When the records are reproduced, each one must match exactly, and no picture may be kept.

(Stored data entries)
⁂

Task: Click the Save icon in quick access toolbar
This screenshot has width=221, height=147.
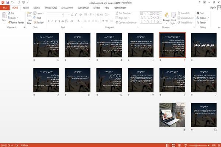Action: 8,2
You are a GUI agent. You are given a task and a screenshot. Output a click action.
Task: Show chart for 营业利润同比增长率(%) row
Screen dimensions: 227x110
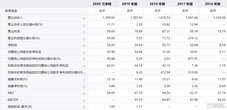tap(84, 38)
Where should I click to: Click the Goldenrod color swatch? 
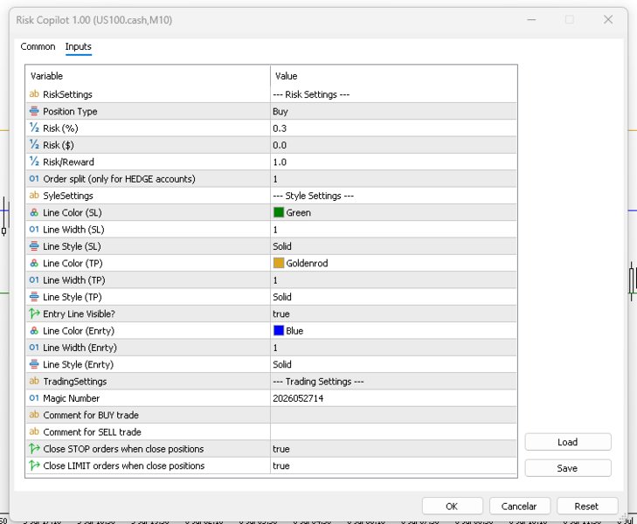pyautogui.click(x=279, y=263)
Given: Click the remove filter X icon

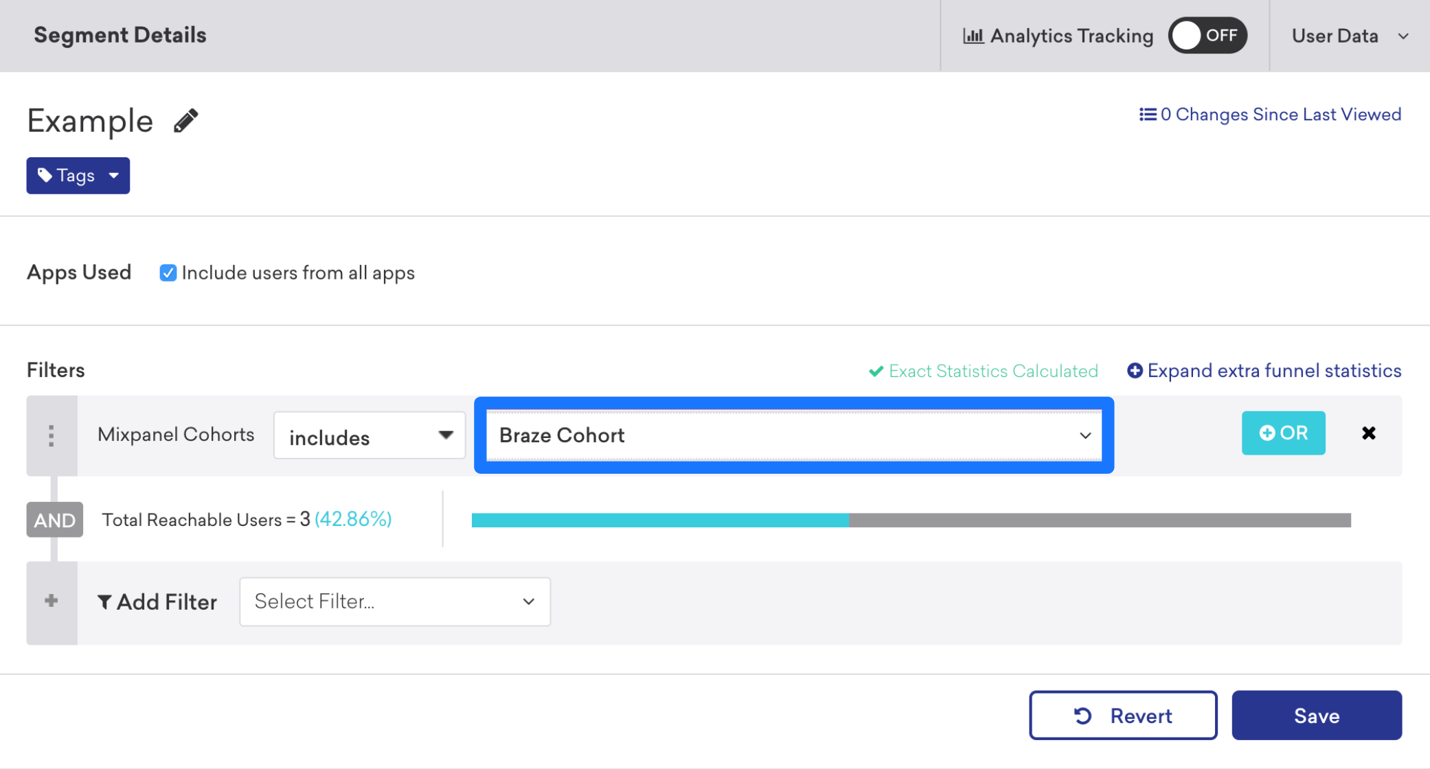Looking at the screenshot, I should click(x=1370, y=433).
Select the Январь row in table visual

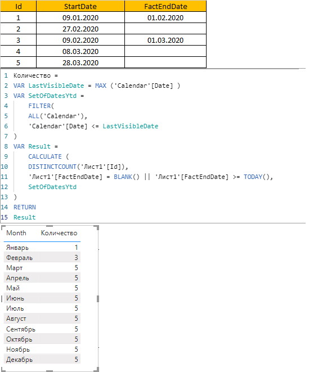point(42,248)
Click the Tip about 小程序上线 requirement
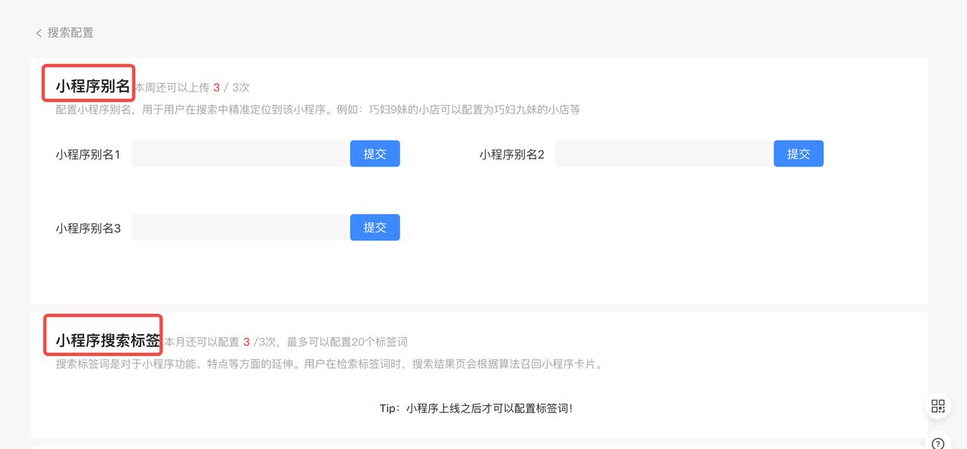Viewport: 967px width, 449px height. coord(476,408)
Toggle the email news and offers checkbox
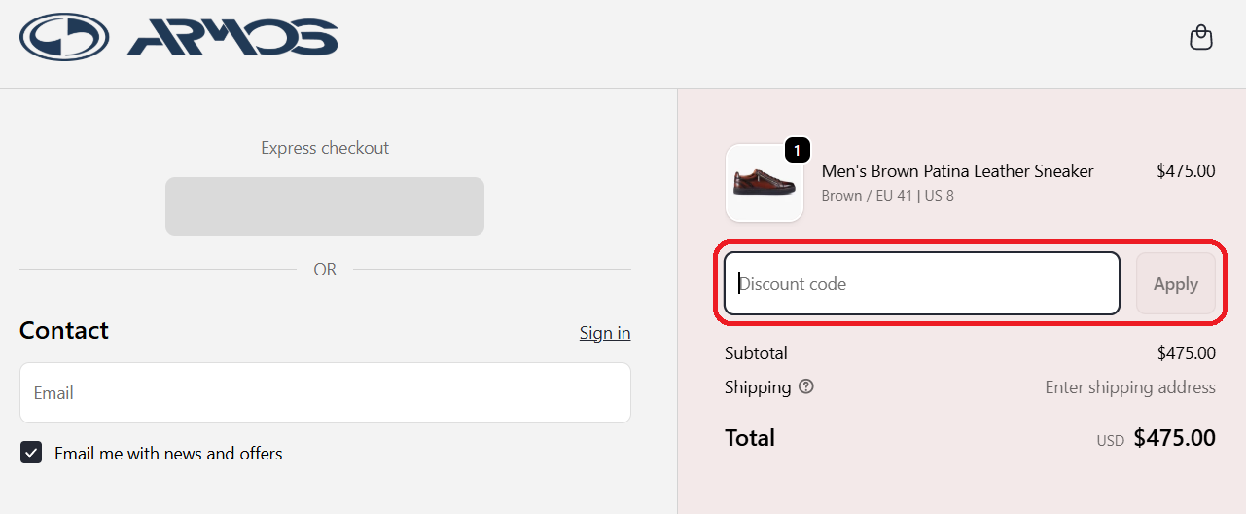The width and height of the screenshot is (1246, 514). click(x=31, y=453)
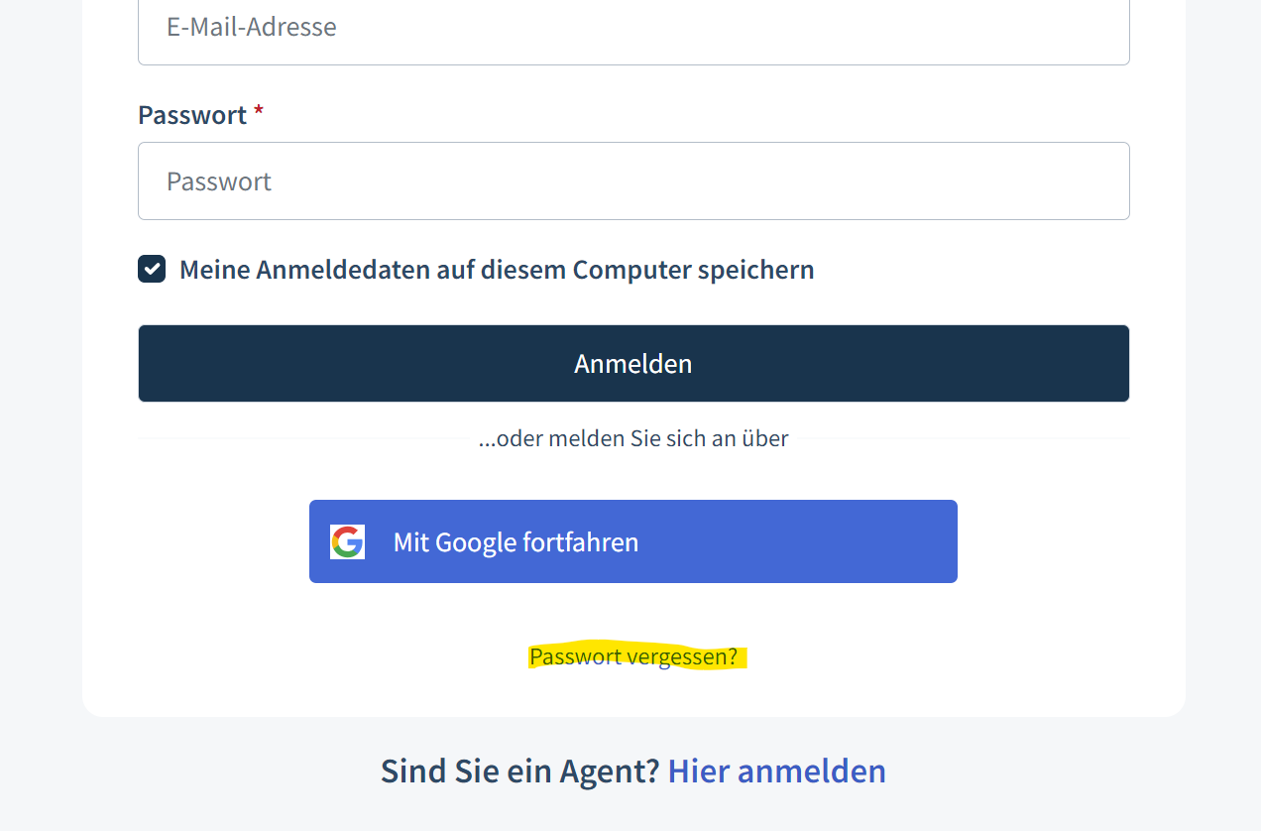Focus the E-Mail-Adresse input field

(633, 27)
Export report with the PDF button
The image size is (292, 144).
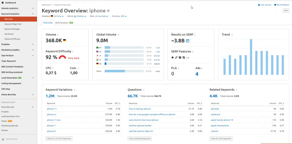[x=286, y=11]

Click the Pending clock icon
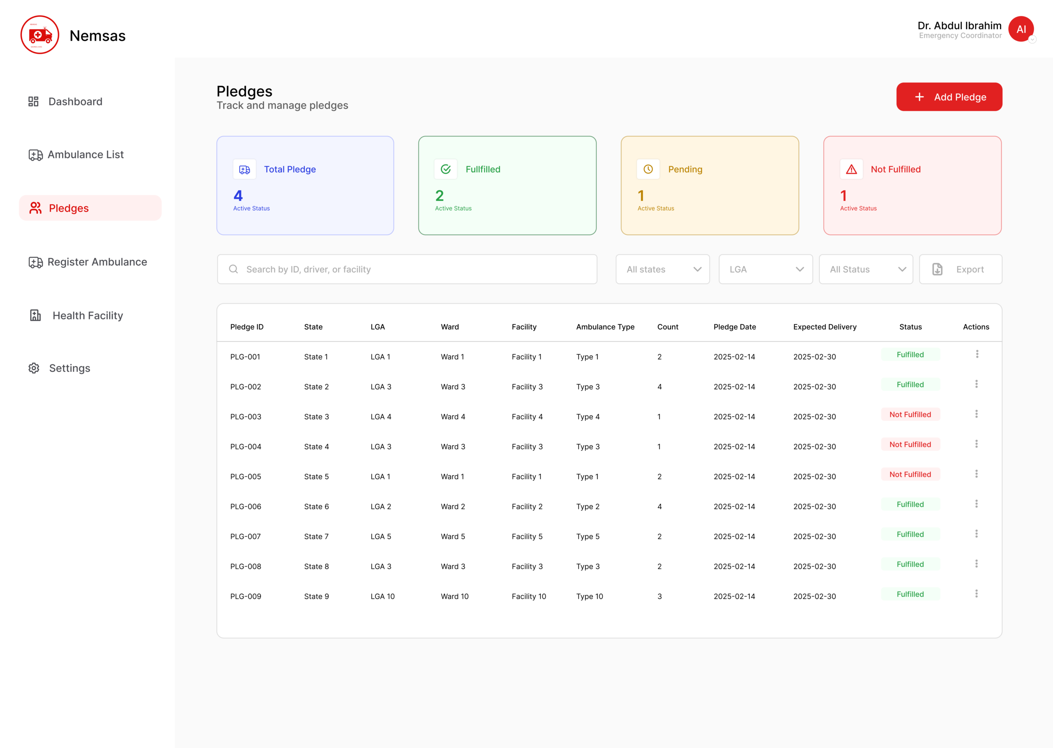tap(648, 169)
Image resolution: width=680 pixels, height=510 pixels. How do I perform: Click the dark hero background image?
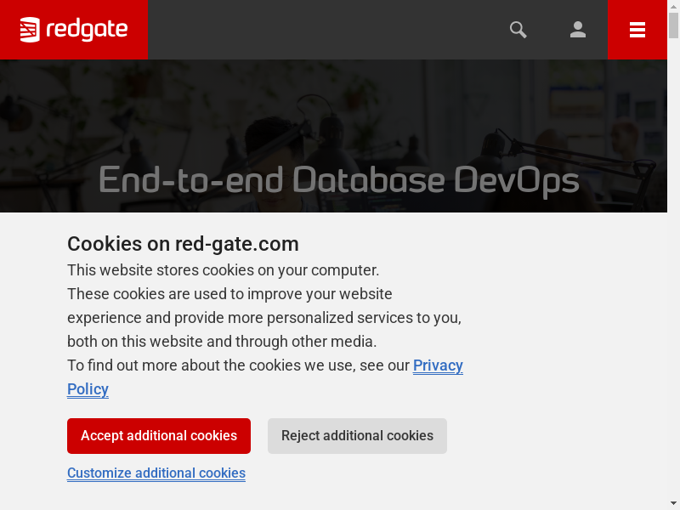(x=340, y=102)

⁂

Exercise solution:
Task: Click the Save icon in quick access toolbar
This screenshot has width=221, height=147.
Action: 8,2
You are a GUI agent. You are given a task and a screenshot. Output a click action.
Task: Show chart for 营业利润同比增长率(%) row
Screen dimensions: 227x110
tap(84, 38)
Where should I click to: Click the Goldenrod color swatch? 
pyautogui.click(x=279, y=263)
Given: Click the remove filter X icon

Looking at the screenshot, I should click(x=1370, y=433).
Select the Январь row in table visual

point(42,248)
Click the Tip about 小程序上线 requirement
Viewport: 967px width, 449px height. coord(476,408)
Toggle the email news and offers checkbox
The width and height of the screenshot is (1246, 514). click(x=31, y=453)
Focus the E-Mail-Adresse input field

(633, 27)
Export report with the PDF button
The image size is (292, 144).
[x=286, y=11]

Click the Pending clock icon
tap(648, 169)
Image resolution: width=680 pixels, height=510 pixels. How do I perform: Click the dark hero background image?
(x=340, y=102)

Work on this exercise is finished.